Company Tax Rates are not the reason that economic growth is sluggish in the current global economy. Lowering Company Tax is not a priority
While cutting company tax rates to attract and keep businesses in the country is currently an attractive idea, it is without proper theoretical justification.
Company tax on Domestic Earnings
If I can earn 2% profit on domestic sales of $1b = $20m, and pay 10% tax, then the net income I can earn is $18m. However, if I can earn 5% profit on sales of $1b = $50m, and pay 25% tax, then the net income I can earn is $37.5m. I am much better off if I can increase my profit margin, rather than seeking lower company tax rates.
If imports are subjected to a 5% tariff, then this situation is more than possible.
Furthermore, if I need a 5% profit in order to profitably invest, then I won’t invest in a high-cost country. This is closer to the real situation in the world, where there is not a problem with corporate tax rates, but there is nothing in which to invest in the West. Competition from the East is driving away all investment opportunities, which is actually also hurting the East, since it markets are drying up.
The current situation is both appalling and lacking in a theoretical justification, despite the dominance of this ideology among the elites. If they don’t wake up, they will lose all influence in the West, as is beginning to happen in the USA, France, and even in Australia.
Global Trade Reform is required
As Donald Trump has demonstrated, the West’s voters are calling for a trade realignment. None of the main-stream parties are really on board (even the Republicans are running on Trump’s coat-tails and are not “true believers”). Indeed, President Trump has created a catalyst for global trade reform. The USA could use this opportunity to implement reform via WTO that will work for both developed and developing nations. Yet it remains to be seen whether Global Trade Reform will happen.
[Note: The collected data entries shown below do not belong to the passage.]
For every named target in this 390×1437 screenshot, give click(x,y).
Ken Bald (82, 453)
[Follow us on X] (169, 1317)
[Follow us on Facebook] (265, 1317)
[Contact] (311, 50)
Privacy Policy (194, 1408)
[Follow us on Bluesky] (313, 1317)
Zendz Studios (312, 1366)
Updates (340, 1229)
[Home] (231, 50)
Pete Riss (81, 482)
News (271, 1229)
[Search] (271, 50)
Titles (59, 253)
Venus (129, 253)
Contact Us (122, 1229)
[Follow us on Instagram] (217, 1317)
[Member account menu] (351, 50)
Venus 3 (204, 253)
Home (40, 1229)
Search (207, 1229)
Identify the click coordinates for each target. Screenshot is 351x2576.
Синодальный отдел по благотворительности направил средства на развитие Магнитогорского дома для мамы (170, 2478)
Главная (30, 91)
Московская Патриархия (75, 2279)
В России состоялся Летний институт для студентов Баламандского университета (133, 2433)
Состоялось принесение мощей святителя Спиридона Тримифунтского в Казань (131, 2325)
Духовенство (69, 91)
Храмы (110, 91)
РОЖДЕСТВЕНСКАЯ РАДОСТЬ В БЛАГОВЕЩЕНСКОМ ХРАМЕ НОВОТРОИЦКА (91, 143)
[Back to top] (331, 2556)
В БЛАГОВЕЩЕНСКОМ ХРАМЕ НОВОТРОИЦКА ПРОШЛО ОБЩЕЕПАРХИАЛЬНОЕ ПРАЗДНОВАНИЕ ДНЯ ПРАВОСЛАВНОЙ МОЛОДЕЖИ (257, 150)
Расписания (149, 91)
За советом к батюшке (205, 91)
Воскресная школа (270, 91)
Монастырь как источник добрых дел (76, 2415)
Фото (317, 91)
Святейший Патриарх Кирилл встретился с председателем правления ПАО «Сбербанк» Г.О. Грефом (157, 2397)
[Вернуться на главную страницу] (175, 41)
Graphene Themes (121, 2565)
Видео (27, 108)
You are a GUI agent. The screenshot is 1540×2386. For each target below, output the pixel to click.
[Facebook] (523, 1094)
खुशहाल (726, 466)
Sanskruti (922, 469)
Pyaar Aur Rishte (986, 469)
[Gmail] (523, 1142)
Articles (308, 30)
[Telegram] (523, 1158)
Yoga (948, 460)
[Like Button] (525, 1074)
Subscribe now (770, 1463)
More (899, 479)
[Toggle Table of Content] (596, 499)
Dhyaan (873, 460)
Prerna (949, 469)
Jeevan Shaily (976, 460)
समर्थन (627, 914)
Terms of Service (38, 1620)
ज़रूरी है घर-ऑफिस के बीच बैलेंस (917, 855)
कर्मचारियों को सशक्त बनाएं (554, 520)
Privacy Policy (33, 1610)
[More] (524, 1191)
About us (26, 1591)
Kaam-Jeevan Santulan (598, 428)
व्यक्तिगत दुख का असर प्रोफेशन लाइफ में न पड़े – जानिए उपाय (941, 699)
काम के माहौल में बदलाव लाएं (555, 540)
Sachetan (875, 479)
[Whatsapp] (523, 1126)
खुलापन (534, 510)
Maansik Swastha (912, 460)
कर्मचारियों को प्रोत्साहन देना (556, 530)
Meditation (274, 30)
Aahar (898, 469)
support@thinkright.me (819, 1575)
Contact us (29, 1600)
Since this not now (May 2018) likely to happen, governments need to look at smaller changes that they can make. For example, in Australia, the government could introduce an Overseas Out-Sourcing Tax. This should be levied to cover the additional costs that Australian companies have to pay for locally sourced labour. These costs are: Superannuation Levy 9.5%, payroll tax 5%, and leave payments 5%+. That then adds to a 20% levy that should be charged for every company purchasing services from overseas – it is just a case of moving towards the (impossible to achieve) aim of a “level playing field” (I use their terminology against my opponents). This can be easily collected via a self-assessment system, added into the BAS.
Company Tax on Export Earnings
In regard to exports, why would I set up in any high-cost country to export to the world? The reason must be the quality of the staff that I could employ, and the higher export sales (or lower final costs) I can achieve. Let us follow that scenario.
If I can earn 2% profit on export sales of $1b = $20m, and pay 10% tax, my net income will be $18m. However, if I can earn 2% profit on export sales of $2b = $40m, and pay 25% tax, my income will be $30m. If this were the situation, my decision to move my business to a high-cost country would be entirely rational on the grounds of higher potential net profit after tax, even with a higher rate of tax.
Surely, few can dispute the significant advantages of more skilled staff. If anyone wishes to do so, please explain why tech companies are located in high wages, high taxes, California, rather than in Bangladesh, with low wages, and a tax holiday.
Domestic Demand drives most Business Income
Most businesses primarily service domestic demand. If that fact were given more attention, the current economic malaise would be fixed overnight.
Nevertheless, mainstream leaders like to mix with the (export) winners, not with domestic players. Their obsession with a particular economic ideology will see the world being changed, but not in the direction they are planning. Lowering company tax should NOT be a first priority.